_O que fazer_
Escreve a continuação do texto sobre o Natal, começando logo a seguir à última frase.

_Texto de origem_
É Natal, é Natal… lá lá lá rárá
Rui Cruz é humorista, stand up comedian e um génio (palavras dele). Escreve coisas que vê e sente e tenta com isso cultivar o pedantismo intelectual que é tão bem visto na comunidade artística.
Bom, vamos deixar-nos de coisas: é Natal e nenhum de nós está contente com isso. Não há data mais deprimente no calendário do que o Natal, com a excepção talvez de aniversários depois dos 30, onde jovens que já não são jovens tentam ser jovens fazendo coisas que os jovens não fazem, como tirar fotos com bigodes ou balões de BD com frases super divertidas. E jovens.

_Dados_
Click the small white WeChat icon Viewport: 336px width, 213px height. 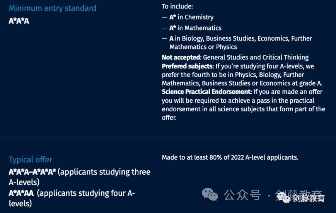(x=283, y=198)
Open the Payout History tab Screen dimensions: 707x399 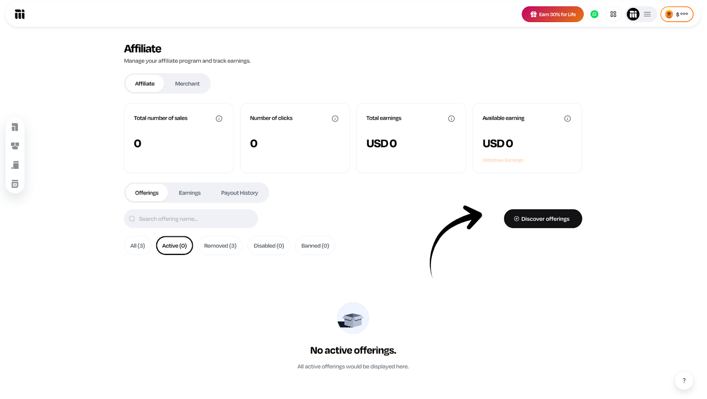(x=239, y=193)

_Resposta_
Actualmente, tudo me irrita no Natal, o que é chato porque me sinto um Grinch e o verde assenta-me quase tão mal como ao Coentrão, mas também é a verdade. Está tudo errado, a começar logo pela comida. É demasiado, pessoal. Ainda por cima nem sequer faz sentido! No Natal, teoricamente, comemoramos o nascimento de Jesus, um tipo pobre, que nasceu numa manjedoura, teve de ser aquecido pelos bichos e que mesmo em adulto disse que é mais fácil passar um camelo pelo buraco de uma agulha do que um rico entrar no reino dos céus, certo? Certo. E como o fazemos? A comer e a beber que nem bestas num banquete que ultrapassa o PIB da República de Kiribati, como é óbvio.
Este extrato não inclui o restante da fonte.